C. B12 deficiency anemia:- Parental B12 ampoule (1000Ug) is given once weekly. D. Hemoglobinpathy:- *Oral folic acid 5mg twice daily. * Iron therapy can be given in sickle cell trait & thalassemia minor but contraindicated in sickle cell disease since it cause hemosiderosis. *Screening for U.T.I. & treatment. *Antepartum blood transfusion is indicated to keep normal Hb(HbA) constitute 60% of whole Hb. It is given either as prophylactic or selective when Hb level is less than 8g/dl.

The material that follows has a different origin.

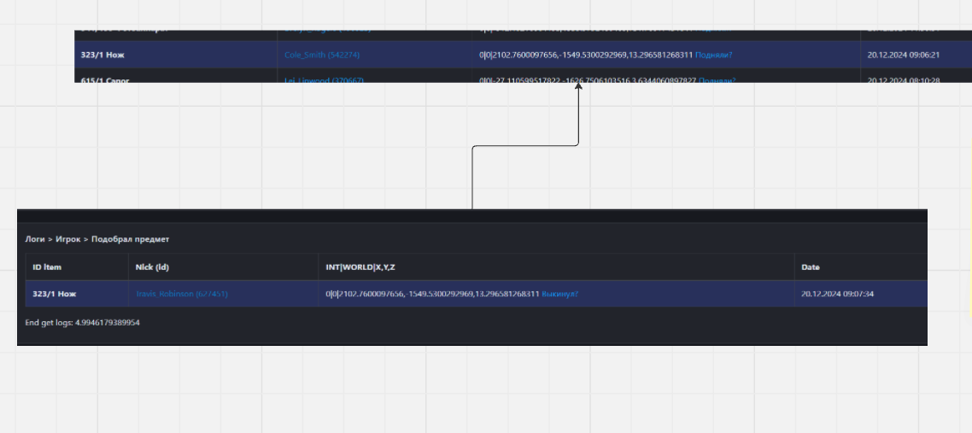This screenshot has height=433, width=972.
Task: Click the Travis_Robinson (627451) nickname link
Action: click(182, 294)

*Discontinue (hydroxyurea) drug which increase HbF, improve red cell hydration & decrease polymerization of HbS since it is teratogenic. Treatment of sickle cell crisis:- *Adequate hydration. * Adequate oxygen supply. * Adequate analgesia & pain killer. * Treatment of infection any where. * Blood transfusion. * No indication for termination of pregnancy.

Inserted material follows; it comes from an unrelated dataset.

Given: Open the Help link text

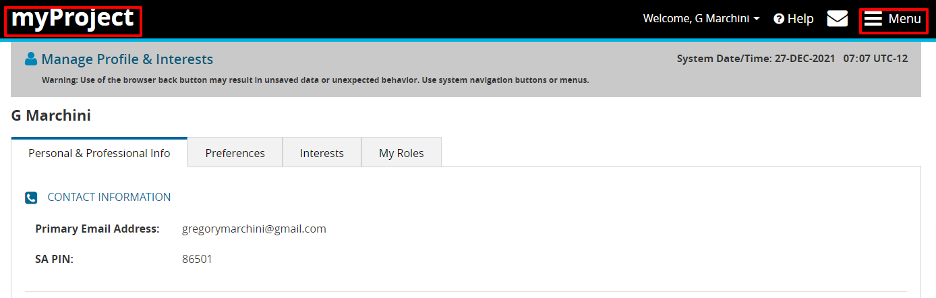Looking at the screenshot, I should (800, 19).
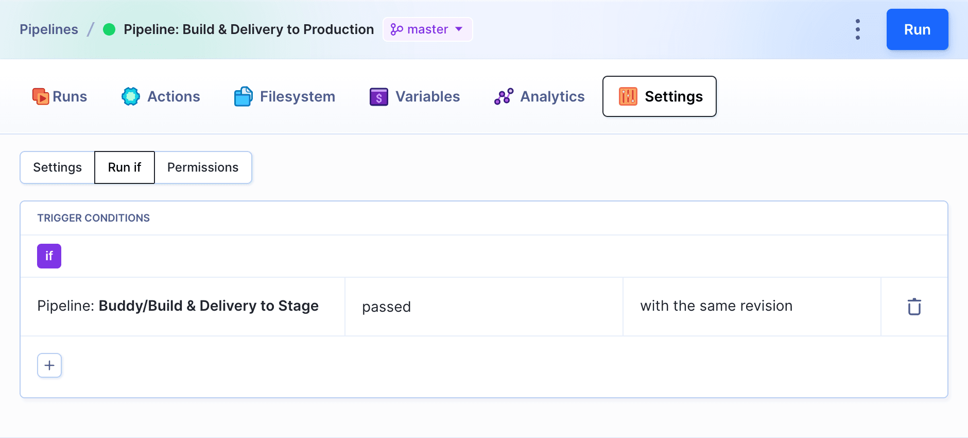The image size is (968, 438).
Task: Click the green pipeline status dot
Action: (109, 29)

Labor management:- * Keep the patient warm. * Adequate I.V. glucose water infusion to prevent dehydration & provide energy. * Blood transfusion if Hb level is 8g/dl or less. * Monitering of fetal heart since the fetus is under stress due to hypoxia. * Avoid prolong labor. * Early mobilization & chest physiotherapy after C/S. * Thrombo-prophylaxis for those immobilized & those who develop crisis. * Anemia alone is not indication for C/S.